Не исключено, что кому-то покажется несоединимым и даже кощунственным такое сопоставление наших славянских ощущений и — чужеземных названий. Но в последнее время всё чаще звучат утверждения о родстве русского языка и санскрита. Может, именно поэтому такое сближение интуитивно кажется мне закономерным и чрезвычайно спасительным в сегодняшнем мире — с его стремлением к национальному и духовному разъединению. Ведь ТАМ, как писал Шукшин, нет между людьми никаких различий, значит, не должно быть их и на земле.
Не вдаваясь ни в собственное, ни в шукшинское понимание христианства, замечу — цитатой из указанной книги, — что оно «внесло в сознание человека представления и о необратимости, и о конечности времени: время стало непрочным, а смерть — страшной благодаря Страшному суду и концу света. Прошлое, настоящее, будущее — одна линия, одно направление, где чем больше «прошлого», тем меньше «будущего».
Не оттого ли появляется и необоримый безрассудный страх смерти (а значит и жизни) у человека, не умеющего принять эту систему координат и не осмеливающегося поискать иную?
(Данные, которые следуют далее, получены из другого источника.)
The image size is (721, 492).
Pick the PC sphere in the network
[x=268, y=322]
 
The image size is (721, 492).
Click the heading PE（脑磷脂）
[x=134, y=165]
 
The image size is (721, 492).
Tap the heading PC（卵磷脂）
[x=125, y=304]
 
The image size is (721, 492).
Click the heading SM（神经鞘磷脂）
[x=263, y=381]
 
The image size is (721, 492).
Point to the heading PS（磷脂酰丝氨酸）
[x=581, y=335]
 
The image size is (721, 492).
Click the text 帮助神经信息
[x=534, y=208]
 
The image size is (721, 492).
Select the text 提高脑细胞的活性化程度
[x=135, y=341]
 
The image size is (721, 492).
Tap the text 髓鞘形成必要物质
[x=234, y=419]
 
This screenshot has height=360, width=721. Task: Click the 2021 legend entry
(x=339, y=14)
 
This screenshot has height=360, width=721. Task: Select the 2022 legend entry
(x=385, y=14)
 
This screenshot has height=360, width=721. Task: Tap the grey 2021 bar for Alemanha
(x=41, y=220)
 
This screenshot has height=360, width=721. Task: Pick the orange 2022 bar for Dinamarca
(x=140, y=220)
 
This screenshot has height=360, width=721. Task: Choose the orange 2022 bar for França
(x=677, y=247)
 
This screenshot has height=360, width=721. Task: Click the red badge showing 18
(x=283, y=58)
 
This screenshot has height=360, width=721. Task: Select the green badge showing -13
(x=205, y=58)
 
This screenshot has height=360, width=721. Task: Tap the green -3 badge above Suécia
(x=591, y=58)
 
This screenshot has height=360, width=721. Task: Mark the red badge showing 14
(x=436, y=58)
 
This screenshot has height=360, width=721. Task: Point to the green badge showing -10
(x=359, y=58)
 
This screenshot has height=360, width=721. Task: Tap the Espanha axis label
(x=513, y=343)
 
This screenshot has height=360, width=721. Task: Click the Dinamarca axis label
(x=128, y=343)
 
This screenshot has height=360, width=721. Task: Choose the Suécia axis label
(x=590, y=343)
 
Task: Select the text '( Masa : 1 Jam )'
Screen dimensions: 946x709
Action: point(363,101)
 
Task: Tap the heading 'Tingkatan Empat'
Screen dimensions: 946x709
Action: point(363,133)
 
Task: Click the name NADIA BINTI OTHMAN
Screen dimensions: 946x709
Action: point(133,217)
Василий Макарович, подтверждают многие разбросанные по произведениям строки, не запрещал себе блуждать по философским просторам и выбирал то, к чему искренне лежала его душа. Так, Степан Разин, что было вполне естественно в его время, был язычником, и в его мировоззрение Шукшин погружён, как в родное.
«У язычника, — пишет Черносвитов, — время — как лучи солнца, расходятся и простираются во все стороны. Судьба — круг, охватывающий эти лучи воедино. Один круг — одна жизнь человека, цикл».
Не греет ли и вас такое представление и не улавливаете ли вы в нём отголоски уже упомянутых восточных представлений о круговороте, повторяемости жизни?
Всякий раз, когда мне приходится между строк обозначать своё пристрастие к указанному мировосприятию, я чувствую себя слегка виноватой. Вернее, чувствовала, хотя и знала, что я не одинока. Но во время раздумий над этой статьёй, через Черносвитова, я неожиданно обрела защитника в лице всегда влёкшего меня к себе Циолковского.
Оказывается, он однозначно считал, что «земля — колыбель человечества», «временный корабль, на котором оно несётся в бесконечном пространстве вселенной». Нас «ослепляет близость земли», оттого мы и мучаемся, а «значение жизни вселенной, понимание себя как её части, даёт человеку радость и спокойствие». Поэтому каждому необходимо знать, что «уходящего из жизни ожидает непрерывная радость», ибо «космос содержит только радость, довольство и истину».
В таком понимании жизни Циолковский видел «моральный стимул», который послужит «для малодушных утешением, для сильных духом — оправданием бытия». Такая вера — «отрадна». Человек бессмертен, так как он для себя непрерывно живёт одной жизнью — промежутки долгого небытия проходят для него незаметно: мёртвые не имеют времени и получают его только тогда, когда оживают. «Мы всегда жили и всегда будем жить, но каждый раз в новой форме и, разумеется, без памяти о прошедшем».
А вы говорите — эзотерика! Ату её!! Но она — всего лишь взгляд на мир с высоты той вершины, которая возвышается над плоскогорьями и долинами нашей скучной, ограниченной надуманными преградами жизни. И осознавал ли то сам Шукшин или случалось это интуитивно, как чаще и бывает у художников, но то и дело в мыслях своих он взлетал на этот пик, оставляя земле своё бренное тело. И тянул, и тянет, и будет тянуть нас за собой туда, откуда открывается безмерное пространство любви и слиянности душ, имеющих равное происхождение, права и обязанности.
Однако мы по-прежнему живём на земле не как братья...
Читайте Шукшина!
И не скорбите об его смерти, ибо он вкусил «непрерывную радость».